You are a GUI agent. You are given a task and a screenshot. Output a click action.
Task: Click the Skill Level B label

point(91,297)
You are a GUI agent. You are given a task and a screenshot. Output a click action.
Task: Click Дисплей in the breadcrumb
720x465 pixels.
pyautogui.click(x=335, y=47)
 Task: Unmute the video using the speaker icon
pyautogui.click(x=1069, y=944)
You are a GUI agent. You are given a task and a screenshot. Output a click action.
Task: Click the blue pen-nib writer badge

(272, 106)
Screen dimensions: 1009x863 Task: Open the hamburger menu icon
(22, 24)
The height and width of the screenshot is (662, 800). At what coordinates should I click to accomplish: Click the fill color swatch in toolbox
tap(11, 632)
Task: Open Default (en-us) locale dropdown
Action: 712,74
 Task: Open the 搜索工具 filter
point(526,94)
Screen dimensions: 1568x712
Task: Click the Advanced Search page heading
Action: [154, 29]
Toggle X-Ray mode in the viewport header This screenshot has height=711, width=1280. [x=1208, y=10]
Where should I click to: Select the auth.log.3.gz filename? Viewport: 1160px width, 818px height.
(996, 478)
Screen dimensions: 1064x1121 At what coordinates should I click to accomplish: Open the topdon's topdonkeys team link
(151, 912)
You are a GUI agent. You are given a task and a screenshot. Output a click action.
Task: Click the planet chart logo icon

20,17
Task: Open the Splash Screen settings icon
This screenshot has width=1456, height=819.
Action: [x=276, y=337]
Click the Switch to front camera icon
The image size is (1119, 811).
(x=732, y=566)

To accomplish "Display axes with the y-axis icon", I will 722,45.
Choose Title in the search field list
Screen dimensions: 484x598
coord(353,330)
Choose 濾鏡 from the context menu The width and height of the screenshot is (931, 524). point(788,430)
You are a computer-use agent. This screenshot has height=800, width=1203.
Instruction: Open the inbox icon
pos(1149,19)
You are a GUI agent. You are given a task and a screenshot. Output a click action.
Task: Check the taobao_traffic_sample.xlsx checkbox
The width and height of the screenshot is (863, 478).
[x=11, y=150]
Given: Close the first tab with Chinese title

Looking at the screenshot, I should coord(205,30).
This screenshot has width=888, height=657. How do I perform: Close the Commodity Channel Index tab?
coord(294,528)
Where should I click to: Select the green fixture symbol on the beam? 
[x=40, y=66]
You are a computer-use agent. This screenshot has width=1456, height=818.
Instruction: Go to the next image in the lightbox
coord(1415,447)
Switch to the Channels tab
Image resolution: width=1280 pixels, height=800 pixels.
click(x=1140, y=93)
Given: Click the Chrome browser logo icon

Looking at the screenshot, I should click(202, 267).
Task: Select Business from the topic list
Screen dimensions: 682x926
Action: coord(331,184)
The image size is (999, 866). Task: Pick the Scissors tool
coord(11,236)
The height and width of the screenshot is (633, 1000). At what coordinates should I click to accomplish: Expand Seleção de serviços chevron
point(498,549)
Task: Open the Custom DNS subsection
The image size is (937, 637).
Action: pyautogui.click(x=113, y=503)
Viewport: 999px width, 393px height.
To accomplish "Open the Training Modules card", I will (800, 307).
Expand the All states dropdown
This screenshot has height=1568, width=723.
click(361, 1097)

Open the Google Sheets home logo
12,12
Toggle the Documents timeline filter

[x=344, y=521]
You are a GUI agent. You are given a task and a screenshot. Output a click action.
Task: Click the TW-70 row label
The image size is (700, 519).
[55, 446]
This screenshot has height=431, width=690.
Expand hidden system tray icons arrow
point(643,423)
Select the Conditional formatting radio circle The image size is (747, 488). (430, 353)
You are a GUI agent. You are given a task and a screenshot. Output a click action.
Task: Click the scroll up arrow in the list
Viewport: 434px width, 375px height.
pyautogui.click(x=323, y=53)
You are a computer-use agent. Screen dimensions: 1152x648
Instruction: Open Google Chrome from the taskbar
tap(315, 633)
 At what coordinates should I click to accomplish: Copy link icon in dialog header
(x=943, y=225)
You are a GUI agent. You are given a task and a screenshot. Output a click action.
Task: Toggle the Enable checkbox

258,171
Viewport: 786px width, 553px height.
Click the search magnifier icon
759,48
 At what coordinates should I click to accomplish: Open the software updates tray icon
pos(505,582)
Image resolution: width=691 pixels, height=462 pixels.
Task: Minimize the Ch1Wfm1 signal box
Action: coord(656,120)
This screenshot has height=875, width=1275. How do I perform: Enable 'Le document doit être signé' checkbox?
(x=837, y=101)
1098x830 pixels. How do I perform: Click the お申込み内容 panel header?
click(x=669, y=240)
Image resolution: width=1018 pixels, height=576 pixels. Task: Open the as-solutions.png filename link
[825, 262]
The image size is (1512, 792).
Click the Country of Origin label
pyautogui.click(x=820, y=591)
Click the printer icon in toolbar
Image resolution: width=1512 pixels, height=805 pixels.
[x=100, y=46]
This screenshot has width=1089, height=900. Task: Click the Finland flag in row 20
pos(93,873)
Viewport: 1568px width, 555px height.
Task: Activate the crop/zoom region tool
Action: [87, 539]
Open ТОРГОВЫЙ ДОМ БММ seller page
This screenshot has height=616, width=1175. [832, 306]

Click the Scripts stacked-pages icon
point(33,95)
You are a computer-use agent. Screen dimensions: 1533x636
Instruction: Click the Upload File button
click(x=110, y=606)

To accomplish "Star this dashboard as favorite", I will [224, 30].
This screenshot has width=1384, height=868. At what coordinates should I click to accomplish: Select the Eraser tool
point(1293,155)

### EXERCISE GOAL
Reply with every line of the listing that has the string "computer".

### WRITTEN ANSWER
You are a computer-use agent. This screenshot has height=800, width=1203.
You are a computer-use agent. This screenshot has width=1456, height=818.
You are a computer-use agent. Screen dimensions: 1152x648
You are a computer-use agent. Screen dimensions: 1533x636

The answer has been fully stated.